In my early years I read the kids’ mysteries written about The Hardy Boys and Nancy Drew. These didn’t have a lasting effect. Later on, in my late teens, I started reading Raymond Chandler and Ross Macdonald. Something about the prose, and even the poetry, of the language of these books sunk deeply into my mind.
What led you to write your very first novel?
The feel of this language stayed with me for many years. And then, in my mid-thirties, I was working, as a consultant computer programmer, at Mobil Oil in Manhattan. After some hours I tired of writing code and began jotting down sentences. One such was, “On hot sticky days in Southern Louisiana, the fire ants swarmed…”
This sounded good enough to begin a story. I knew it was fiction because I’d never been to Louisiana, nor had I ever seen a fire ant. From that day on I made it my business to learn how to write.
A few years later I was taking a fiction class at the City College of New York. My workshop teacher was Edna O’Brien. One day she told me, “Walter, write a novel,” and I did.
What did you buy with your first royalties cheque?
I bought a new life with the first money I received from writing. Quit my job and spent the last 34 years trying to become a better writer.
At what point in your life did you start to describe yourself as an author?
At the very beginning of my studies, I wrote a story called Voodoo. This got published in a little literary magazine. From that day on I called myself a published writer. (A year after publication, an editor at the magazine found the typed ms of the story, read it, and then sent me a rejection letter. That is still the most devastating moment of my writing career.)
What have you found is the best thing about being an author?
Writing is its own reward.
How has your own life experience affected the novels you write?
This is a very difficult question to answer. Of course, I’m writing the stories so, they come from my experience. I might be given course-corrections from an editor now and again, but the great majority of the work begins and ends in my mind.

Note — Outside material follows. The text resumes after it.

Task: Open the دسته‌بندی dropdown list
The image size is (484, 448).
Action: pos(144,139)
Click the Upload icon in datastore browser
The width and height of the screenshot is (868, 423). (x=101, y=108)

That said, I believe that consciousness is a very small part of who and what we are. So much occurs in my writing that surprises me. Unexpected passions, metaphors, names, and places that I’ve never been – all of this and much more comes from a place of mystery.

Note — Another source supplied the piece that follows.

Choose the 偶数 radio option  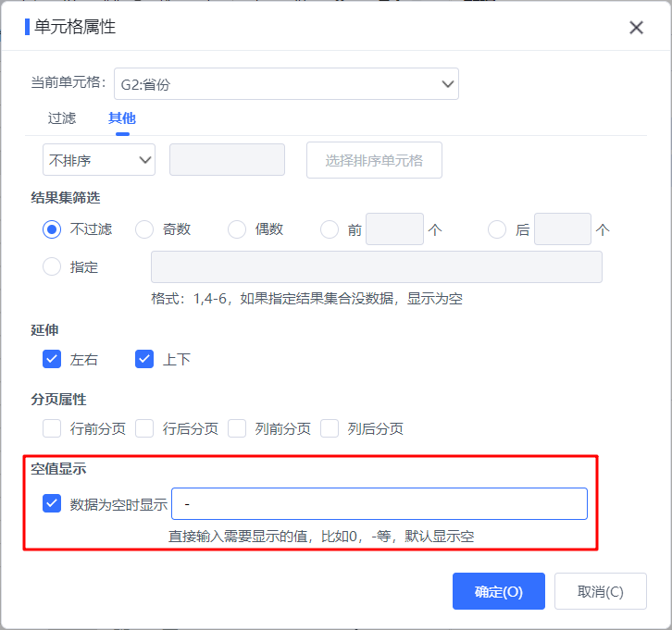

How do you write? Do you aim to do the research first? Are you a planner, and do you set yourself daily/weekly targets? Do you work to a set routine?

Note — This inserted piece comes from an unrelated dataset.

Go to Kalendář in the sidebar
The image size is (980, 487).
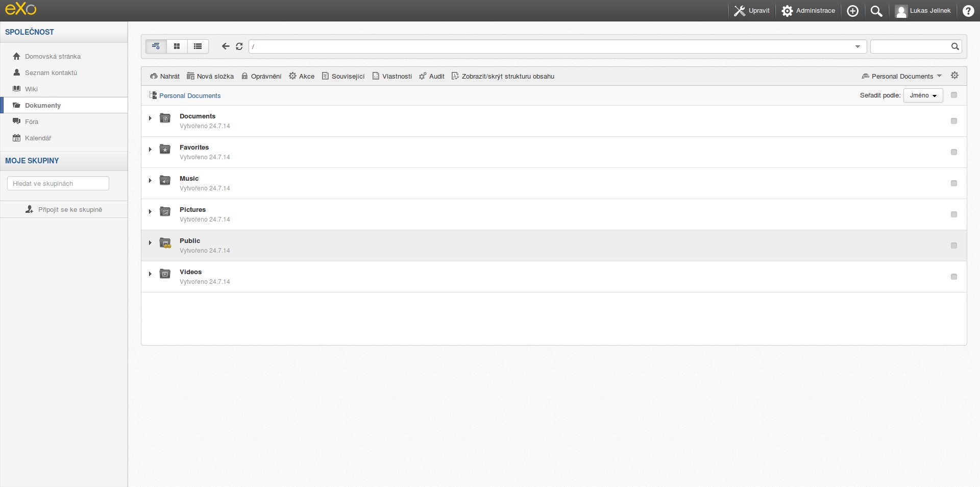(x=38, y=138)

Don’t like research. Sometimes I have to do it. Now and then I’ll write an outline but once I start writing I lose my way. In the wilderness I find the story.
As far as routine… I write every morning, every damn day.
What are you writing now? What would you like to write next?
At the moment, I’m writing a new Easy Rawlins novel – Farewell, Amethystine. After that? Who knows?
As a crime writer, what would you like to be remembered for?
I am all genres of writer – literary, short story, erotic, science fiction, crime (of course), and young adult. I never plan to stop so I will never stop changing. So, to be remembered properly I’d have to be dead. And I have no interest in posthumous regard.
If you were asked to advise someone who was starting out as a crime writer now, what would you say?
Write from your heart, not for your pocketbook. Write because you mean it, you believe it, because you can’t do anything else. Write as an explorer looking for something that has always been there but no one has ever seen.